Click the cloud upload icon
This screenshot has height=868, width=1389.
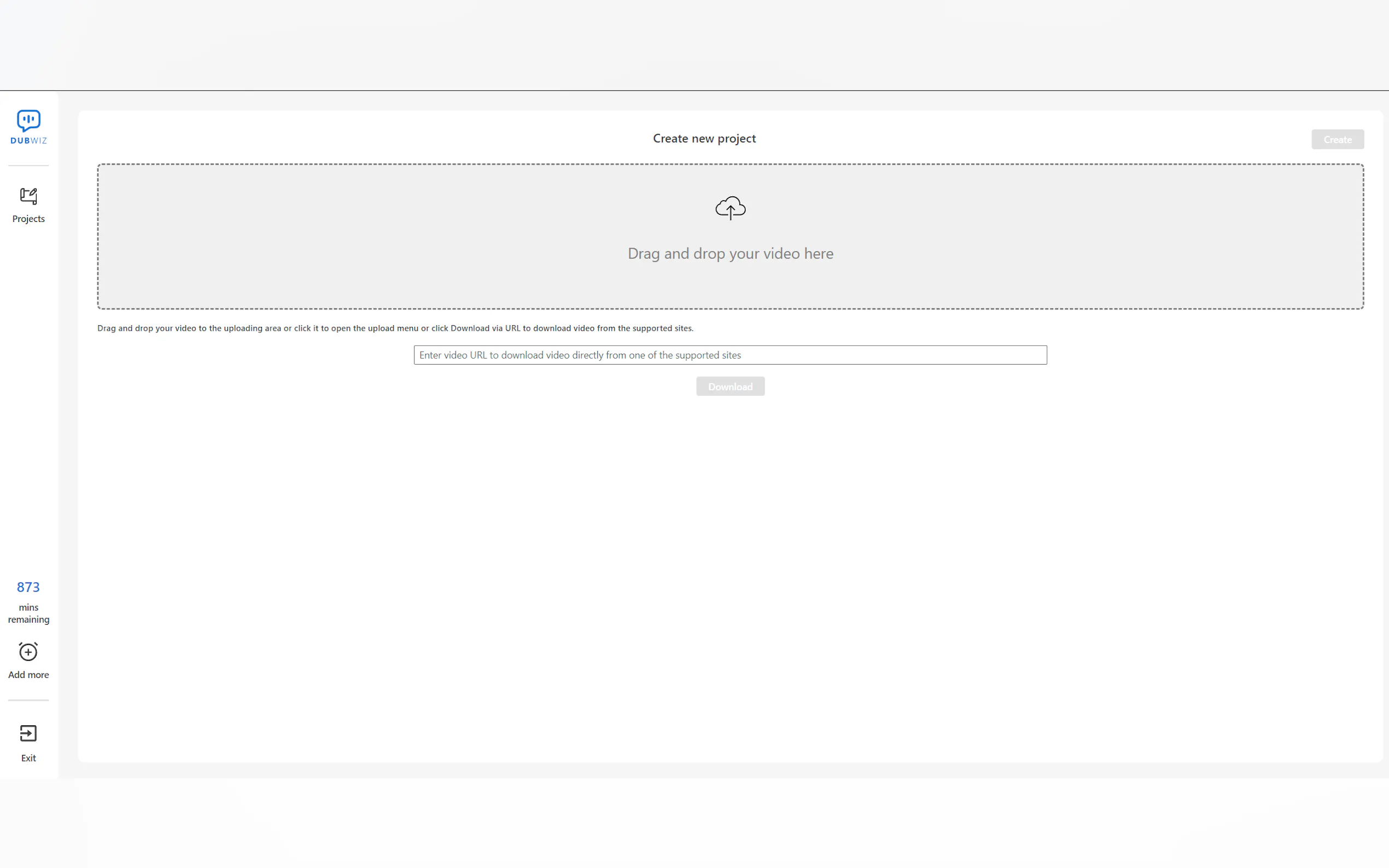(730, 208)
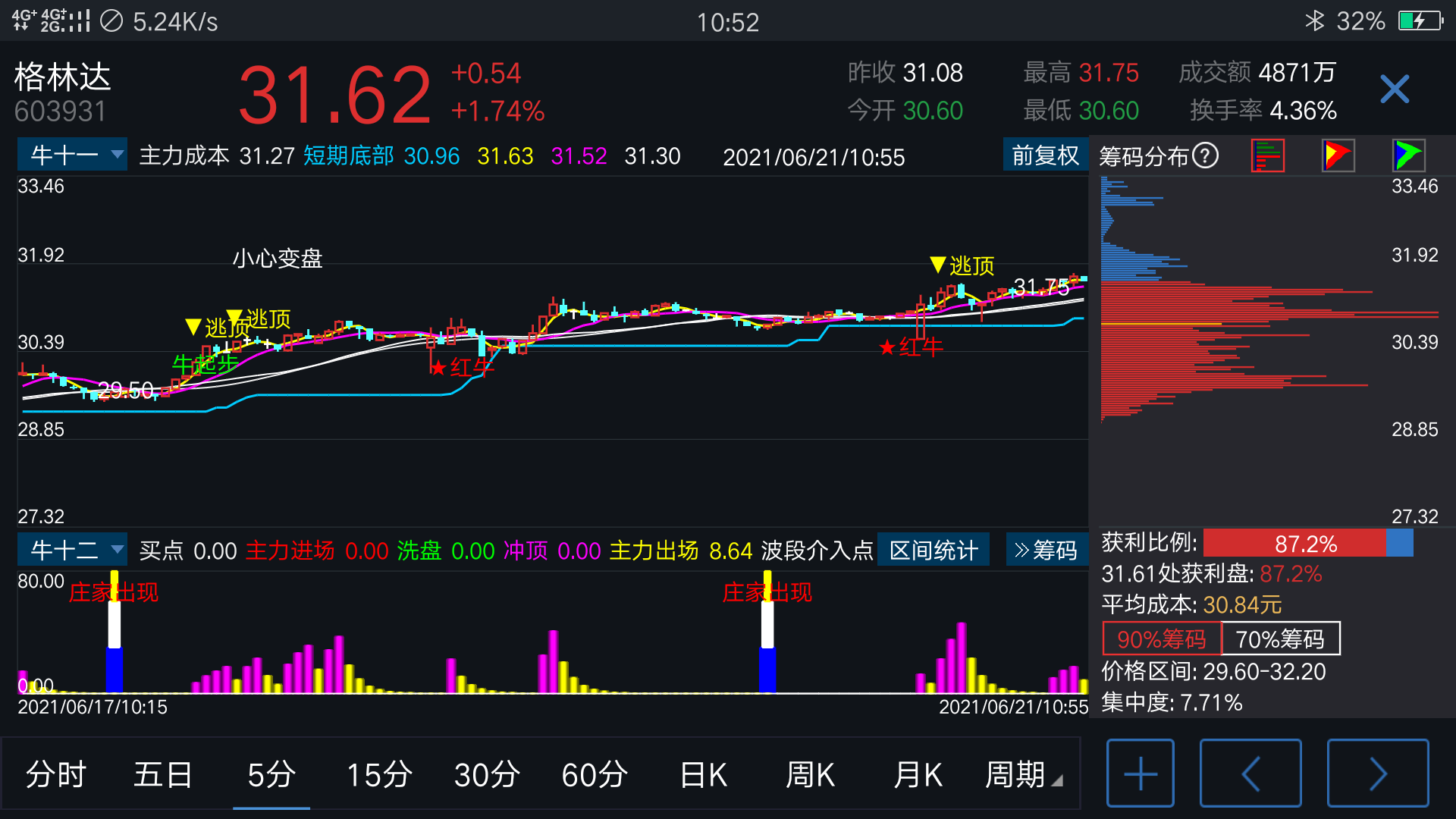Viewport: 1456px width, 819px height.
Task: Click the »筹码 chips button
Action: [1048, 550]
◇ ◇ ◇
Quote the data exactly, leaving every image out of the copy.

Click the cloud upload icon
This screenshot has height=868, width=1389.
(730, 208)
Viewport: 1456px width, 819px height.
Task: Click the »筹码 chips button
Action: [1048, 550]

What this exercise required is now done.